Intervention / Treatment

Detailed Description

The investigators will purposively select N=20 youth with at least 6 youth from each of 3 age ranges (10-12, 13-15, and 16-18) from eligible participants. Youth will use the software in their home environment for 12-weeks. Youth's diabetes device data will be used to select simulation content, targeted to meet each participant's educational needs. Youth will meet with research staff via video chat at the onset of testing where a URL link to the platform will be shared. Youth will be assigned 3 scenarios/week. At the end of each scenario youth are guided to additional resources in the platform that they may choose to access. Youth will meet with a member of the research team via video chat or phone call weekly to discuss platform issues or confusion as well as any questions regarding self-management content. Platform performance will be monitored by researchers and performance data will be collected and stored within the application database.

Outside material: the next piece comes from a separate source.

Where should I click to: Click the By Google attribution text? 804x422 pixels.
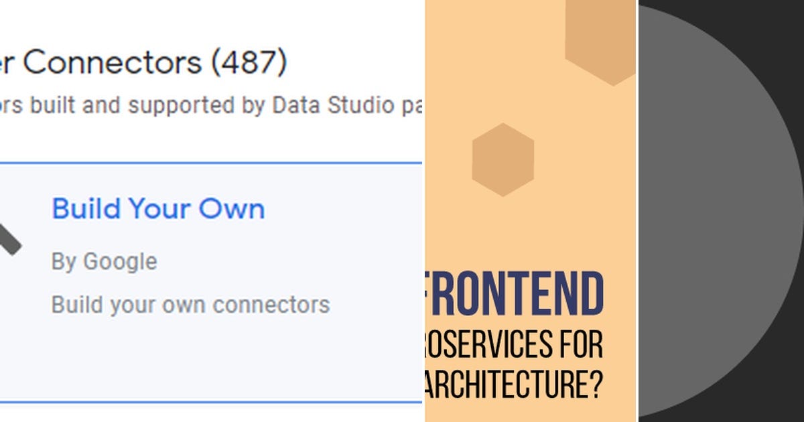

Feasibility measures will include recruitment, weekly research sessions attendance, and global attrition data. Sustained engagement measures will be collected from the application database and will include the frequency platform was accessed, number of assigned simulations completed (3 per week), and additional, optional, content accessed. Glycemic control measures including A1C will be obtained from the youth's EHR. Youth's diabetes devices will be downloaded at baseline and at 4, 6 and 12 weeks. Glucose values from device downloads will be aggregated into derived measures of glucose control consistent with American Diabetes Association guidelines on glucose targets. Self-management patterns and responsiveness will be assessed using pre- and post- diabetes device downloads at baseline, 4, 8, and 12 weeks.

Study Type

Interventional

Enrollment (Actual)

20

Phase

  • Not Applicable

Contacts and Locations

This section provides the contact details for those conducting the study, and information on where this study is being conducted.

Study Locations

  • United States
    • Ohio
      • Columbus, Ohio, United States, 43205
        • Nationwide Children's Hospital
      • Columbus, Ohio, United States, 43210
        • The Ohio State University

Participation Criteria

Researchers look for people who fit a certain description, called eligibility criteria. Some examples of these criteria are a person's general health condition or prior treatments.

Eligibility Criteria

Ages Eligible for Study

  • Child
  • Adult

Accepts Healthy Volunteers

No

Description

Inclusion Criteria:

  • Diagnosis of type 1 diabetes >1 year
  • 10-18 years of age
  • Currently uses insulin pump or HCL therapy
  • Duration of 6 months of pump therapy

Exclusion Criteria:

  • Significant learning disability
  • Self-reported pregnancy
  • Inability to read and write English

Study Plan

This section provides details of the study plan, including how the study is designed and what the study is measuring.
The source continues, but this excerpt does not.